● **Dataset records**
»»
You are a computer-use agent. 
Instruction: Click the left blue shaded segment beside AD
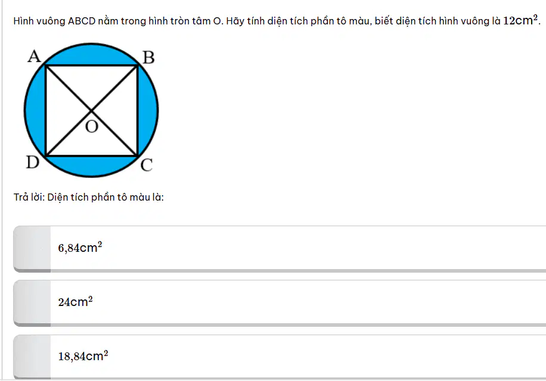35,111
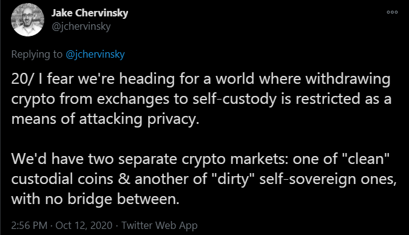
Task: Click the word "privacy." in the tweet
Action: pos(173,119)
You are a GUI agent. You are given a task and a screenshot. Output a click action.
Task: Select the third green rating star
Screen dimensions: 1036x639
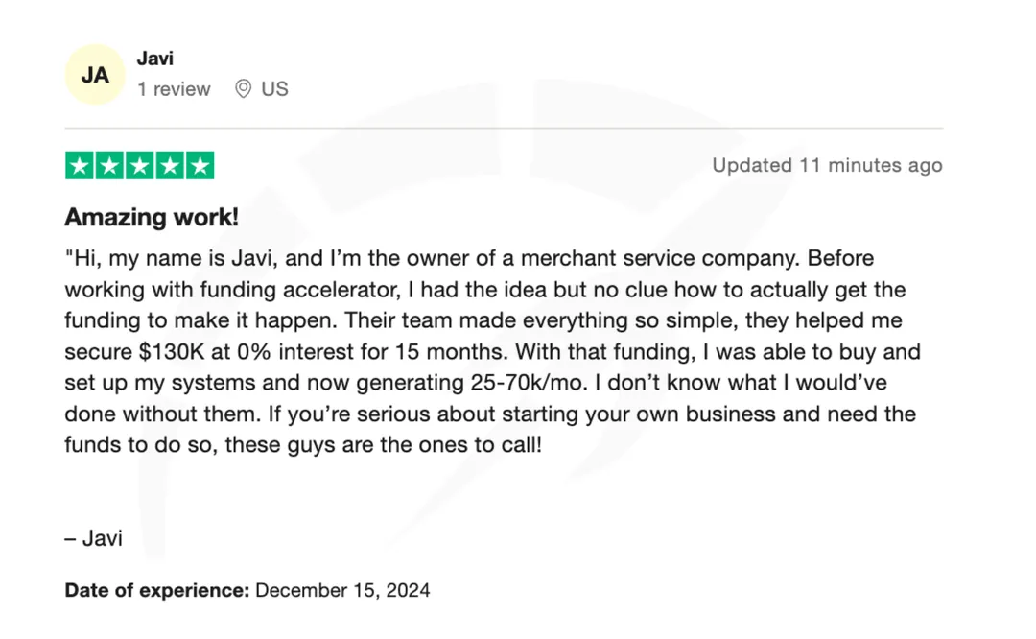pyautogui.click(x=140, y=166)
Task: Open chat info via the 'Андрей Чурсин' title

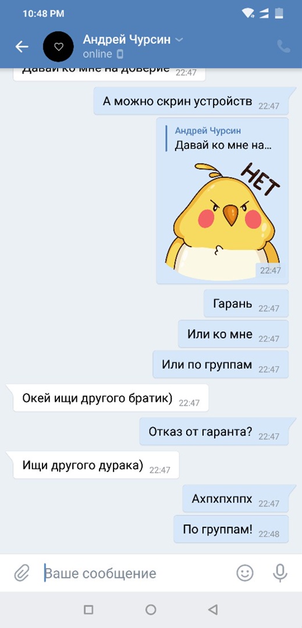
««
»»
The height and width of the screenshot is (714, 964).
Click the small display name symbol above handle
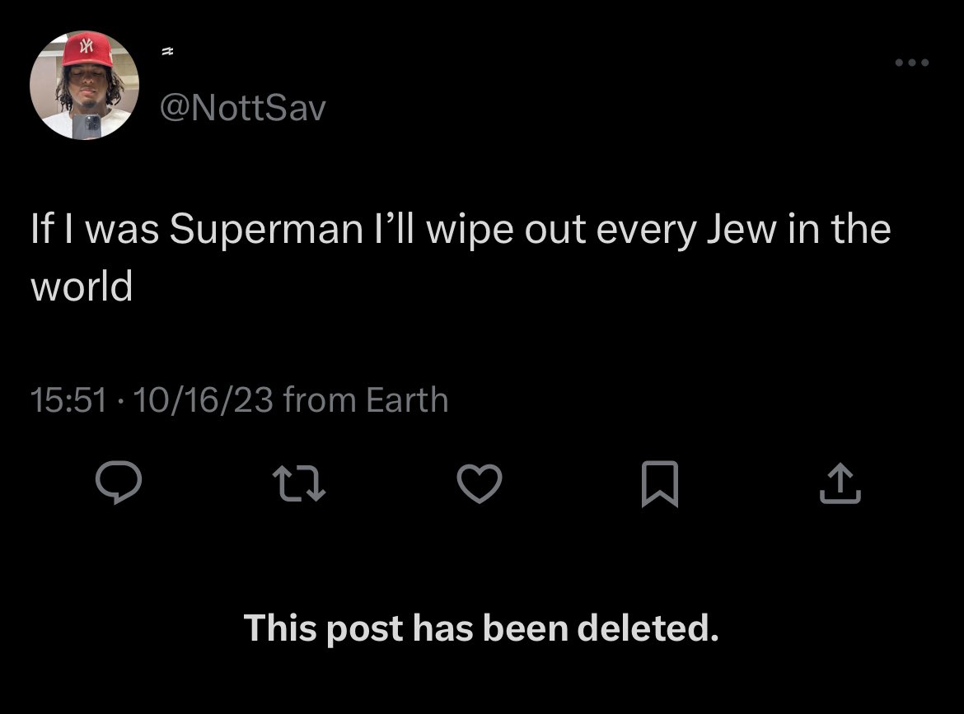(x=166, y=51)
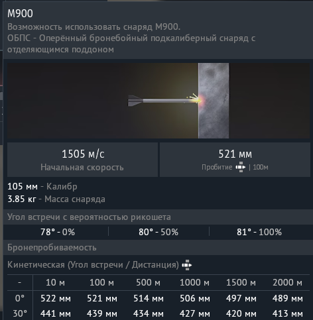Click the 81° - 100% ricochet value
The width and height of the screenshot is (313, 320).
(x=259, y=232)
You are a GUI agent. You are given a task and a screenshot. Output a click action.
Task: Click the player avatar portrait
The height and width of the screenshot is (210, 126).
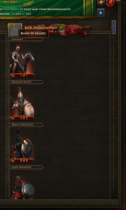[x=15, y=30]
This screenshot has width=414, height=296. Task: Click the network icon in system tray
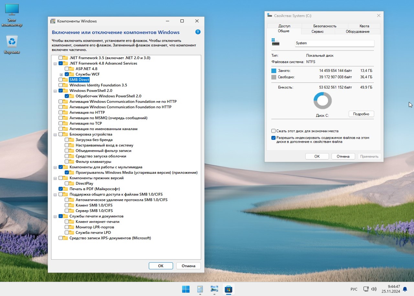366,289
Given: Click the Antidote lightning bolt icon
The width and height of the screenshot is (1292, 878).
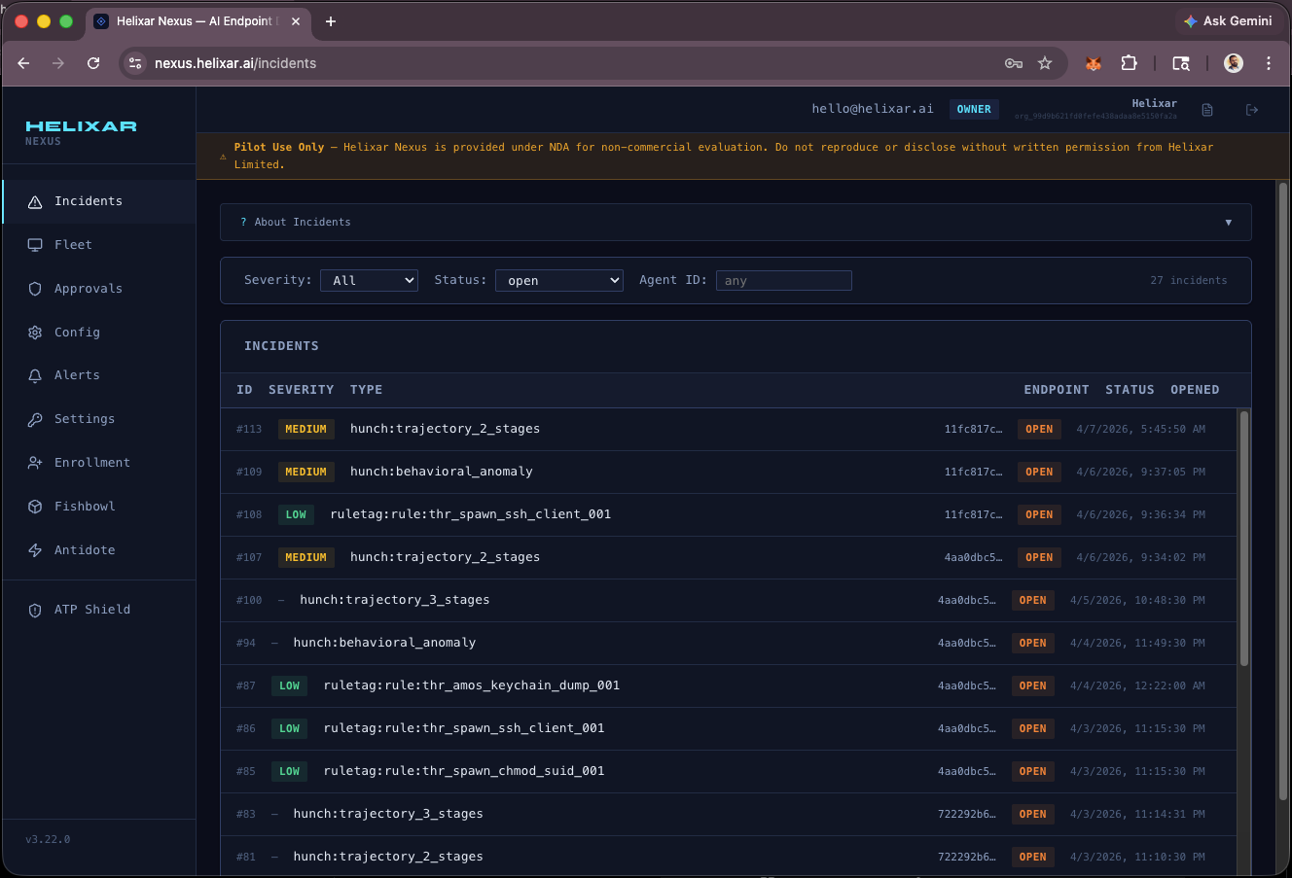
««
● **The task**
An exact copy is needed. It runs from the line above containing "You are a computer-use agent." down to the line containing "Task: Open chat", both included, with no pictures.

● **Response to this task**
You are a computer-use agent. 
Instruction: Click the left blue shaded segment beside AD
35,111
Task: Click the word "privacy." in the tweet
Action: pos(173,119)
You are a GUI agent. You are given a task and a screenshot. Output a click action.
Task: Select the third green rating star
Screen dimensions: 1036x639
pyautogui.click(x=140, y=166)
Task: Open chat info via the 'Андрей Чурсин' title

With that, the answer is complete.